Healthcare Countdown: Biden’s Deadline Dilemma

United States President Joe Biden
United States President Joe Biden. Credit | REUTERS

United States: Elections are on edge in the United States, and the Biden administration has only two weeks to finish the health policy regulations on Medicaid, reproductive care, and tobacco in other vital areas, and it has to avoid any chance of them being cancelled by the next Congress.

If the Republicans win the election, a GOP congress and president could cancel Biden’s agenda using the Congressional Review Act, a rule formed in 1996 to prevent “Midnight Rulemaking.”

.Meanwhile, when Trump was newly elected in 2017, he used the CRA (Congressional Review Act) to strike 16 Obama administration rules, including the Health and Human Services regulation on Title X family planning grants and many more.
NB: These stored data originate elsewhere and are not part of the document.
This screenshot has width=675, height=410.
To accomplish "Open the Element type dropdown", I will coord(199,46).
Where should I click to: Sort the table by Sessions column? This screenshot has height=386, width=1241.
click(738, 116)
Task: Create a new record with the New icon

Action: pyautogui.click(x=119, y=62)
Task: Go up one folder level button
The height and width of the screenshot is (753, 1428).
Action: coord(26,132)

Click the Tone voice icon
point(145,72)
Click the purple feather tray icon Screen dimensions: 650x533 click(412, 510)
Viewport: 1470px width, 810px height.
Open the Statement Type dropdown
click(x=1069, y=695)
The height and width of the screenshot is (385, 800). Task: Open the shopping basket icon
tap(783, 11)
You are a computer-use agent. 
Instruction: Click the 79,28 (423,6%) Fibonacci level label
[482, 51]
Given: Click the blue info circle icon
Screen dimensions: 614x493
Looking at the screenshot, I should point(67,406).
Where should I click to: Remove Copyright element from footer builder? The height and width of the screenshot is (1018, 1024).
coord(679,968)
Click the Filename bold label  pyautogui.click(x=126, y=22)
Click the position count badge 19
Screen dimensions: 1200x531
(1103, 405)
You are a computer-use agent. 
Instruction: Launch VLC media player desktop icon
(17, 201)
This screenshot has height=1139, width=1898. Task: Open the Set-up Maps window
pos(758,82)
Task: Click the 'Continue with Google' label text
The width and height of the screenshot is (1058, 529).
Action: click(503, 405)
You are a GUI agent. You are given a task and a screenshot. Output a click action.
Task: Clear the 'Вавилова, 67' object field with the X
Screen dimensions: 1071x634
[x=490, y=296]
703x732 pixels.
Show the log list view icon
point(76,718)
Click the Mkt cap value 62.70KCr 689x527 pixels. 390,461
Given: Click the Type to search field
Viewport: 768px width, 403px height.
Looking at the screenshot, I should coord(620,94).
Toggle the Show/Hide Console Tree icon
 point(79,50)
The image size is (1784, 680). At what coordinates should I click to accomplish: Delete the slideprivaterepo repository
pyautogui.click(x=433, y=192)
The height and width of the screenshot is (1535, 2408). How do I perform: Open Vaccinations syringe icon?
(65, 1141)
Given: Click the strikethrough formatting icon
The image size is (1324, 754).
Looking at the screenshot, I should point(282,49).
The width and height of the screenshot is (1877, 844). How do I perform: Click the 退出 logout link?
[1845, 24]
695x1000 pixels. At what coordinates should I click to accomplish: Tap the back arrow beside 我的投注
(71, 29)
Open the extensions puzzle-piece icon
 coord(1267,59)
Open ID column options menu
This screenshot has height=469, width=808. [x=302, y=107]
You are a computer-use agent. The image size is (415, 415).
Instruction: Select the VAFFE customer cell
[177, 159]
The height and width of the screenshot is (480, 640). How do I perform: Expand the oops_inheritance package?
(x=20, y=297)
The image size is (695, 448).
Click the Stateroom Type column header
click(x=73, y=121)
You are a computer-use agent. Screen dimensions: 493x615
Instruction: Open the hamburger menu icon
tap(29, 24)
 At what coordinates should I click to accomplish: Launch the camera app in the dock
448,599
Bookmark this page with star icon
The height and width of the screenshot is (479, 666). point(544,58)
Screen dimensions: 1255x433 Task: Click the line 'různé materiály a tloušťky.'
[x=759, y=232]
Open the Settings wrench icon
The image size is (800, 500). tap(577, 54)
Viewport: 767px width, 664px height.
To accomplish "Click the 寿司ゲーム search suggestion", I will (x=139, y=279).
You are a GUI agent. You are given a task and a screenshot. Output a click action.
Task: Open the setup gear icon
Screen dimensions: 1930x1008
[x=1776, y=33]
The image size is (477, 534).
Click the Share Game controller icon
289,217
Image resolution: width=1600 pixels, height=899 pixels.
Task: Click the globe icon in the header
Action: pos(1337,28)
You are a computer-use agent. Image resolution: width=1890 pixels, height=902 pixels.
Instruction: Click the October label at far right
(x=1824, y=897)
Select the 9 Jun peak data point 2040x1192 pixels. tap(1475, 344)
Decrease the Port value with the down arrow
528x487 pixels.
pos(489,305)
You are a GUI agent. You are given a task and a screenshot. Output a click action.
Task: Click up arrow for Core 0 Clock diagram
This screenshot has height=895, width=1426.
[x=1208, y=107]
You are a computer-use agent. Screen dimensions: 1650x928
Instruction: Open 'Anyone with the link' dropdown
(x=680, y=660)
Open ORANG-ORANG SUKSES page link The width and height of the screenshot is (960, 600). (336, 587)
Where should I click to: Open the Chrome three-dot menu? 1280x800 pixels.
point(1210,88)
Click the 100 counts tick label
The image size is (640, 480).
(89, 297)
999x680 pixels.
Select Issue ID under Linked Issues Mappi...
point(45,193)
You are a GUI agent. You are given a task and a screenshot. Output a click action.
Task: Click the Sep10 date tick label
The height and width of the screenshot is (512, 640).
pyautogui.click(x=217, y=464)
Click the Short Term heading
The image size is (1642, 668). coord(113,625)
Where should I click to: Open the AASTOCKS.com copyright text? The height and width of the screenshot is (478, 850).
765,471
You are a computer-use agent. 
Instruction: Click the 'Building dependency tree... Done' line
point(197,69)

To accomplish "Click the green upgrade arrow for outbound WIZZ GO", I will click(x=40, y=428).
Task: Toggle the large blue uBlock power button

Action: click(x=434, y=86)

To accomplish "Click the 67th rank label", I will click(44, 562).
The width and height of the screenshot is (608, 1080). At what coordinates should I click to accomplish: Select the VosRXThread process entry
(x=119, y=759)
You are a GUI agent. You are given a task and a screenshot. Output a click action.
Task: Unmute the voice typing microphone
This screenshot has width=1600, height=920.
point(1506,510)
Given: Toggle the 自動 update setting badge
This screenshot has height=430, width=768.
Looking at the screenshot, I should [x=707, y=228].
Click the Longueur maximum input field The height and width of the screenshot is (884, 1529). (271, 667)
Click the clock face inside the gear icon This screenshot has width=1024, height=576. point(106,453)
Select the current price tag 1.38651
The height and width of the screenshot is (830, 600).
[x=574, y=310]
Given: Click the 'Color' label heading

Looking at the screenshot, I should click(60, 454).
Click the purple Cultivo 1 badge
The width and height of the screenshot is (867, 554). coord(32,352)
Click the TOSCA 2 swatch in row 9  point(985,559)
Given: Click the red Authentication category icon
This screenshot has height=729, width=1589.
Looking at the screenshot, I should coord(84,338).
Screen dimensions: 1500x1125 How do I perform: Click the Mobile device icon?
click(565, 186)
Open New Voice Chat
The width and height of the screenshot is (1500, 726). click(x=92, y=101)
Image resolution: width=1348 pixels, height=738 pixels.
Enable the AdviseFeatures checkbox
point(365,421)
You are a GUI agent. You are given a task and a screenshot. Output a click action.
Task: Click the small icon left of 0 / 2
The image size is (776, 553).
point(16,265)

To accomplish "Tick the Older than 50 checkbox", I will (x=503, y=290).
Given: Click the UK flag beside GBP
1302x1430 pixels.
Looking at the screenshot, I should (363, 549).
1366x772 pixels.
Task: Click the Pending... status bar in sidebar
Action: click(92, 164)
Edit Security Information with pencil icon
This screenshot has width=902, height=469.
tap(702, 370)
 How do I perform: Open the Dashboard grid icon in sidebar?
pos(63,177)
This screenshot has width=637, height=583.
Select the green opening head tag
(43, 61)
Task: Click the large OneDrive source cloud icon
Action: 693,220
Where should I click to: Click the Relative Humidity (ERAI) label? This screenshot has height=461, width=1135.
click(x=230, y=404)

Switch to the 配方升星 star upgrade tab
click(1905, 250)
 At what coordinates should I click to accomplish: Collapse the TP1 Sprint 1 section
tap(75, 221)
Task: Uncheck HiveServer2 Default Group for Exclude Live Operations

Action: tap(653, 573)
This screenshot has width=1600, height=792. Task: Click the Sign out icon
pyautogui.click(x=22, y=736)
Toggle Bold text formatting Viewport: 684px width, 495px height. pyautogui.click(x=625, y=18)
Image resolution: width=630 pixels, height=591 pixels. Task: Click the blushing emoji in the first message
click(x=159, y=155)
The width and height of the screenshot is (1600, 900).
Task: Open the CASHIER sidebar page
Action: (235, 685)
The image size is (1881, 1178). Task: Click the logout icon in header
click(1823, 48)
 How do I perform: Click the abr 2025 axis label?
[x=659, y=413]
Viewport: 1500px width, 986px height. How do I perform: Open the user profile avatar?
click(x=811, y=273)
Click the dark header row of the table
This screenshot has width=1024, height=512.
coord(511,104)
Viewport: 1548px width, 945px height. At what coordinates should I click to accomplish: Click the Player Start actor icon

Furthermore, the new Congress has a “lookback period” to review the rules implemented by the previous administration. These rules are submitted within 60 legislative or session days of the last Congress’s adjournment.

The process is very simple: To strike any regulation, it would take a majority in both chambers and the signature on a resolution of disapproval.

The government is trying to change some norms, such as crosshairs regarding nursing home staffing, a ban on menthol cigarettes, and limiting the disclosure of information related to reproductive care.

According to the National Health Law Program, the other efforts would eventually reduce discrimination against or increase care for the low-income and underserved population.

Congress’s ever-changing schedule makes it unclear when rules that won’t be subject to the lookback will be issued. However, most people agree it should be from Memorial Day until mid-May.

Prominent Republicans said they wouldn’t think twice about using the CRA if the administration attempted to evade Congress’s intentions, but they didn’t name any potential targets.

 “There’s no doubt that this is a means if a legislative priority fails to pass or become law,” stated Rep Brett Guthrie, the chair of the House Energy and Commerce health subcommittee.

As any regulation announced after Memorial Day may be vulnerable to invalidation, the administration will likely become more urgent in finalizing its rules, according to Leigh Feldman, director of health policy at McDermott Consulting.

 “We’re really in the crunch season for the next month of finalizing regs to clear them of that CRA threat,” Feldman stated.